What you will do –
Continue the Day 8 tree-grid solution code from the last line shown.

Excerpted text –
______

Optimized Scenic Score Calculation
For the scenic score calculation, we could optimize by precomputing the viewing distance in each direction:
#![allow(unused)] fn main() { let mut view_distance = vec![vec![(0, 0, 0, 0); width]; height]; // Compute left viewing distances for y in 0..height { let mut last_height = vec![0; 10]; for x in 0..width { let h = grid[y][x] as usize; view_distance[y][x].0 = x - *last_height[..=h].iter().max().unwrap_or(&0); last_height[h] = x; } } // Similar for other directions }
This would reduce the time complexity to O(n²), but would be more complex to implement.
Conclusion
This solution demonstrates how to efficiently work with 2D grids and perform directional scanning operations. The use of custom data structures for coordinates and grids makes the code clean and maintainable, while the separation of visibility analysis and scenic score calculation into different structs keeps the code organized.
Day 8: Code
Below is the complete code for Day 8's solution, which analyzes a grid of trees to determine visibility and scenic scores.
Full Solution
type ScanSequence = Vec<Vec<Coord>>;
#[derive(Debug,Copy, Clone)]
struct Coord {
x: usize,
y: usize
}
impl From<(usize,usize)> for Coord {
fn from(p: (usize, usize)) -> Self {
Coord { x:p.0, y:p.1 }
}
}
#[derive(Debug)]
struct Grid<T> {
width: usize,
height: usize,
grid: Vec<T>,
}
impl<T> Grid<T> where T : Default + Copy {
fn new(height: usize, width: usize) -> Grid<T> {
Grid {
height,
width,
grid: vec![T::default(); width * height]
}
}
fn in_bounds(&self, p:Coord) -> bool {
p.x < self.width && p.y < self.height
}
fn tree(&self, p: Coord) -> Option<&T> {
if !self.in_bounds(p) {
return None
}
Some(&self.grid[p.y * self.width + p.x])
}
fn tree_mut(&mut self, p: Coord) -> Option<&mut T> {
if !self.in_bounds(p) {
return None
}
Some(&mut self.grid[p.y * self.width + p.x])
}
}
#[derive(Debug)]
struct Visibility<'a> {
forest: &'a Grid<i32>,
visible: Grid<bool>,
}
impl Visibility<'_> {
fn new(forest: &Grid<i32>) -> Visibility {
Visibility {
forest,
visible: Grid::new(forest.width, forest.height),
}
}
fn count_visible(&self) -> usize {
self.visible.grid.iter()
.filter(|&e| *e)
.count()

______

Collected data –

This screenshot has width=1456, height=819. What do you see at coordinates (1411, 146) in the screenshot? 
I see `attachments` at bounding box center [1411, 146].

______

Answer to this task –
}
fn scan_visibility(&mut self, direction: ScanSequence) -> &mut Self {
direction.into_iter()
.for_each(|pos| {
let mut tallest = -1;
pos.into_iter().for_each(|e| {
let tree = self.visible.tree_mut(e).unwrap();
let t= self.forest.tree(e).unwrap();
if tallest.lt(t) {
tallest = *t;
*tree = true;
}
});
});
self
}
}
#[derive(Debug)]
struct Scenic<'a> {
forest: &'a Grid<i32>,
// scenic: Grid<usize>
}
impl Scenic<'_> {
fn new(forest: &Grid<i32>) -> Scenic {
Scenic { forest }
}
fn scenic_score_dir(&mut self, p:Coord, (dx,dy):(isize,isize)) -> usize {
let line = (1..).map_while(|i| {
let coord = Coord {
x: p.x.checked_add_signed(dx * i)?,
y: p.y.checked_add_signed(dy * i)?,
};
self.forest.tree(coord)
});
let mut total = 0;
let our_height = self.forest.tree(p).unwrap();
for height in line {
total += 1;
if height >= our_height {
break;
}
}
total
}
fn scenic_score(&mut self, p: Coord) -> usize {
let dirs = [(-1, 0), (1, 0), (0, -1), (0, 1)];
dirs.into_iter()
.map(|dir| self.scenic_score_dir(p,dir) )
.product()
}
}
fn main() {
// let data = "30373\n25512\n65332\n33549\n35390".to_string();
let data = std::fs::read_to_string("src/bin/day8_input.txt").expect("Ops!");
let grid = parse_forest(data.as_str());
let count = Visibility::new(&grid)
.scan_visibility(left_to_right(&grid))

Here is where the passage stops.